## Your objective
Collect every line in the records below that contains the word "logo".

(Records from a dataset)
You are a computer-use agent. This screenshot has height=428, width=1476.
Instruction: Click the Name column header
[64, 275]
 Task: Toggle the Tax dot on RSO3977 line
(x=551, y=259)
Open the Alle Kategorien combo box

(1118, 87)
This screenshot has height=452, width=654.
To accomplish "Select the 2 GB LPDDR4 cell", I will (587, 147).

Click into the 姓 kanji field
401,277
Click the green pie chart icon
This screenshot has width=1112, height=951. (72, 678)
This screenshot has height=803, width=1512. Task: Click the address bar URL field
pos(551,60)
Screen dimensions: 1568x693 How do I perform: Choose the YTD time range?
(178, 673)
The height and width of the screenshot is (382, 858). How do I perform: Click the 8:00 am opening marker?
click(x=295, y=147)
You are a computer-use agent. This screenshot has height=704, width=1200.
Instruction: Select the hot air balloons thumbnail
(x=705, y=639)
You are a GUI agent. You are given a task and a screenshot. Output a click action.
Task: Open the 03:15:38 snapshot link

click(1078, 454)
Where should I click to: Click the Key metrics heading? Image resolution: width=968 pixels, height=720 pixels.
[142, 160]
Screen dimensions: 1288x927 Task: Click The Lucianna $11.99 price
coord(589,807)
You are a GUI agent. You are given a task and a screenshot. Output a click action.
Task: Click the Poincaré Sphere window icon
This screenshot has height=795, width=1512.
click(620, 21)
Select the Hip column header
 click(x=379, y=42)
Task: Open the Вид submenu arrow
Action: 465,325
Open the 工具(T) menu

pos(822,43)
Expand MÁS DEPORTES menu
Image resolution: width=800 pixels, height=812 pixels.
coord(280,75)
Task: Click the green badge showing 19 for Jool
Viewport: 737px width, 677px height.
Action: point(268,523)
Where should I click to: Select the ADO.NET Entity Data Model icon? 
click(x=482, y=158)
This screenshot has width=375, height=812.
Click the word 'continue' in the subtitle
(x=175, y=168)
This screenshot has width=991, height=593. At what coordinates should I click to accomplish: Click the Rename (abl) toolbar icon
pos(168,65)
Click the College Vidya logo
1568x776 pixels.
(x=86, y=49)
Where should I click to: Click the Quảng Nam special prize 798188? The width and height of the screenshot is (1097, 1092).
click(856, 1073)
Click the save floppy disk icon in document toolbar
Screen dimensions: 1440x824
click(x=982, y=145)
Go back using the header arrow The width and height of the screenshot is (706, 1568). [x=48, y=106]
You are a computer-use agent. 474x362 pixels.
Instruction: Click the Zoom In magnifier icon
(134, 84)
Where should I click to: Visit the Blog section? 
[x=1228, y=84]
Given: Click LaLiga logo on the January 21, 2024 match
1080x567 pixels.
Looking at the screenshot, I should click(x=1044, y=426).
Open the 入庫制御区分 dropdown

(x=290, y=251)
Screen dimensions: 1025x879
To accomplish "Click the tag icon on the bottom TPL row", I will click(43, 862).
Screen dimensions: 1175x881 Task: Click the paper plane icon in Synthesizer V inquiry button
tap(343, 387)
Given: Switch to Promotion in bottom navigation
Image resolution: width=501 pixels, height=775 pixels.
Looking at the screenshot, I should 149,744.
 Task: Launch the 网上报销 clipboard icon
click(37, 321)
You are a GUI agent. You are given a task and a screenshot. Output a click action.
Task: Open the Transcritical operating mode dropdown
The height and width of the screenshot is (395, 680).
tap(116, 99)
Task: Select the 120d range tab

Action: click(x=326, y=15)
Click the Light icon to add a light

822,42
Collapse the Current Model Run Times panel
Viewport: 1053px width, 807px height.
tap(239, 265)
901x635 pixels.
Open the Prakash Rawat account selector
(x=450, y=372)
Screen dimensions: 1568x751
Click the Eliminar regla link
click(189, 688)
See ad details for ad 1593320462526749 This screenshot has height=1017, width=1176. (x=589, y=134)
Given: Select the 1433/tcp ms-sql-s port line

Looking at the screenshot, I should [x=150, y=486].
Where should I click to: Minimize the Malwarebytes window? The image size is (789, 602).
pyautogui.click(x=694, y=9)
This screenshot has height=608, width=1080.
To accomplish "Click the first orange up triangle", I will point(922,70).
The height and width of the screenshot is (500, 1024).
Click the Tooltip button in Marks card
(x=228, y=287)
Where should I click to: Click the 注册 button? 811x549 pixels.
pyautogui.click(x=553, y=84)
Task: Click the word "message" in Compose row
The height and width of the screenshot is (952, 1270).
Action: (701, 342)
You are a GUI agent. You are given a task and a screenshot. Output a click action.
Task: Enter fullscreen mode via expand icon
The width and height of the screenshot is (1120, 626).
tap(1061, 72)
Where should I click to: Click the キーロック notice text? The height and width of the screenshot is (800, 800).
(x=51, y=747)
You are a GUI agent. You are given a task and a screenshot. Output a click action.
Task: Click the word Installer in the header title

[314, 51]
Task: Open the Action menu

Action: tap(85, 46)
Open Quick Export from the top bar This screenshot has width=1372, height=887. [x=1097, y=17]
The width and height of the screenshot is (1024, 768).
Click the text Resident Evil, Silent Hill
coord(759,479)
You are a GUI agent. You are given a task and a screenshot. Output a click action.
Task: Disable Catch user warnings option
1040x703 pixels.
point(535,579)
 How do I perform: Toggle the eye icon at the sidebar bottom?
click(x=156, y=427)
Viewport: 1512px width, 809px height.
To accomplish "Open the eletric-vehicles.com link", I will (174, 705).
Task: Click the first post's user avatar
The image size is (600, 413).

## Solved exercise
Click the College Vidya logo
Given: Click LaLiga logo on the January 21, 2024 match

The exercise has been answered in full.